=== Tekst strony ===
– Nasze cele z Hubertem Wagnerem były wspólne, dążyliśmy do zdobycia złotego medalu olimpijskiego. Dzięki niemu uwierzyliśmy, że nasza ciężka praca przyniesie efekty – mówi mistrz olimpijski i świata Włodzimierz Stefański i dodaje, że w ten drugi złoty medal wierzyła tylko jego małżonka i wygrała z mężem zakład o pięć tysięcy.
Dlaczego zdecydował się pan na wyjazd akurat do Finlandii?
– Zadecydował przypadek. Byłem dogadany z klubem belgijskim, który miał zapewnić część mojego wynagrodzenia poprzez etat na uczelni, gdzie miałem pracować jako instruktor wychowania fizycznego. Po kilku dniach otrzymałem informację, że pracy na uniwersytecie nie będzie i wyjazd stracił sens z przyczyn finansowych. W tym momencie pojawił się w Warszawie przedstawiciel fińskiego klubu, który zaproponował konkretne, dobre warunki. Nie wahałem się, podjęliśmy decyzję o wyjeździe do Finlandii. To był 1980 rok. Najpierw wyjechałem na dwuletni kontrakt, później przedłużałem o rok, dwa, aż w końcu tak wyszło, że jestem w Finlandii do dzisiaj.
=== Fragmenty zbioru danych ===
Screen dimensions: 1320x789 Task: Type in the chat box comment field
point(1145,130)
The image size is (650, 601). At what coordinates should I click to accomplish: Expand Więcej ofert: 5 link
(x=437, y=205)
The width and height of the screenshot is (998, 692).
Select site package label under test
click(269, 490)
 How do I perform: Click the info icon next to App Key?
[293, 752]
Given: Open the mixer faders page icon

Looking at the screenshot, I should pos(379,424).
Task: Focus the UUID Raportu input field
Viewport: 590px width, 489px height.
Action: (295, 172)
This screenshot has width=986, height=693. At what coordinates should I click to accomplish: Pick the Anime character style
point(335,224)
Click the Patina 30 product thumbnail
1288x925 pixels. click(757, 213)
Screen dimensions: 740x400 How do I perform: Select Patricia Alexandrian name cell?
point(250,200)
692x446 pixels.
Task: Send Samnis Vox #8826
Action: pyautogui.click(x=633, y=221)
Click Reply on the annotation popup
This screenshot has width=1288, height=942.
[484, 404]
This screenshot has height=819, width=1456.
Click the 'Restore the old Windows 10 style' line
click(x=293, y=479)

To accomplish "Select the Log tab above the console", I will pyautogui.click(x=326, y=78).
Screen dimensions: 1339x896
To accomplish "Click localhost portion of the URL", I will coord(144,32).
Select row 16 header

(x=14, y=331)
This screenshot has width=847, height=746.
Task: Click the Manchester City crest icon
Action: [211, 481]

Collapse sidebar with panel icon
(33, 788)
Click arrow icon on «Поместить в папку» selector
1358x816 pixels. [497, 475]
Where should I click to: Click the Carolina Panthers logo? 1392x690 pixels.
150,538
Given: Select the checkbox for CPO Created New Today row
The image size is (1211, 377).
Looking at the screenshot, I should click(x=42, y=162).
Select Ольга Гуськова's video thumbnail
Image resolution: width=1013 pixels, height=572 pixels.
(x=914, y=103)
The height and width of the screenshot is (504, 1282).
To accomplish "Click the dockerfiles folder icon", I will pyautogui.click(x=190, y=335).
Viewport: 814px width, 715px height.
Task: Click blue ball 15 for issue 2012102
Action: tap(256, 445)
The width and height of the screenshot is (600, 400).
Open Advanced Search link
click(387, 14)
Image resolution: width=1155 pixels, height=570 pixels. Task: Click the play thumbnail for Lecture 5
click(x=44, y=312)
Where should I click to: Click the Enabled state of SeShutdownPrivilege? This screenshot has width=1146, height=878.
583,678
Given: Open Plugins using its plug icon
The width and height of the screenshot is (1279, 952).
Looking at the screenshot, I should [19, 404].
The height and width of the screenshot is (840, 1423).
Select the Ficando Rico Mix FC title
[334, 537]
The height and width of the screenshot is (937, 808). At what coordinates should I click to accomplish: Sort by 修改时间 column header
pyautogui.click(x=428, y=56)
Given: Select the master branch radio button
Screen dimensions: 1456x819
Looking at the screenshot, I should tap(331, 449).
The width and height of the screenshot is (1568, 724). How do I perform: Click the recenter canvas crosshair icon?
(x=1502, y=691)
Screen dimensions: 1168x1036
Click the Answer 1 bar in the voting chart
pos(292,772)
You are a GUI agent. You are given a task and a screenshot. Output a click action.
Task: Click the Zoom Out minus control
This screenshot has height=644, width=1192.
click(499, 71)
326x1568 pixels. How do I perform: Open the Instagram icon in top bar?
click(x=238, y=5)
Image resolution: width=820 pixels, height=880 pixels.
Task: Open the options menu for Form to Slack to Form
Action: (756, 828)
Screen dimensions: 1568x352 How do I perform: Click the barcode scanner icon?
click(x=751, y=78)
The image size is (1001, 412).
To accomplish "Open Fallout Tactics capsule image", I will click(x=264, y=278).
===
Lista zadań -
• A. Przełóż na angielski to zdanie z wywiadu z Włodzimierzem Stefańskim: „Nie wahałem się, podjęliśmy decyzję o wyjeździe do Finlandii.”
• B. Dopisz dalszy ciąg wywiadu z Włodzimierzem Stefańskim, zaczynając zaraz po jego ostatnim zdaniu.
Wpisy pochodzą z innego źródła niż wywiad.

Wyniki ćwiczenia -
• A. I didn't hesitate; we made the decision to move to Finland.

• B.
Sprawia pan wrażenie człowieka zadowolonego, więc chyba pan nie żałuje tej decyzji?
– Nie żałuję, ale pomimo że po czterdziestu latach pobytu wychodzi, że dłużej mieszkam w Finlandii niż w Polsce, to czuję się Polakiem i tęsknię za krajem. Nie „sfińszczyłem” się tak do końca.
Jak wyglądało zainteresowanie siatkówką w Finlandii wtedy, a jak obecnie?
– Ani wtedy, ani obecnie nie jest to zbyt popularny sport. Gdy przyjeżdżałem królowały dyscypliny zimowe, w których Finowie należeli do światowej czołówki. Oczywiście interesowano się piłką nożną i koszykówką, bardzo popularny był i jest lokalny odpowiednik baseballu i naszego palanta – pesäpallo. Jeżeli chodzi o siatkówkę, to był moment kiedy Finowie poszli w górę, reprezentacja i kluby zrobiły postęp i stało się głośniej o naszej dyscyplinie. Niestety, nie na długo. W Finlandii żyje tylko nieco ponad 5 milionów mieszkańców, hokej i unihokej zabierają utalentowaną młodzież. Do siatkówki trafia młodzież bez wybitnych warunków fizycznych i talentu. Kluby są półamatorskie, gra niewielu obcokrajowców, widzę pewnego rodzaju stagnację.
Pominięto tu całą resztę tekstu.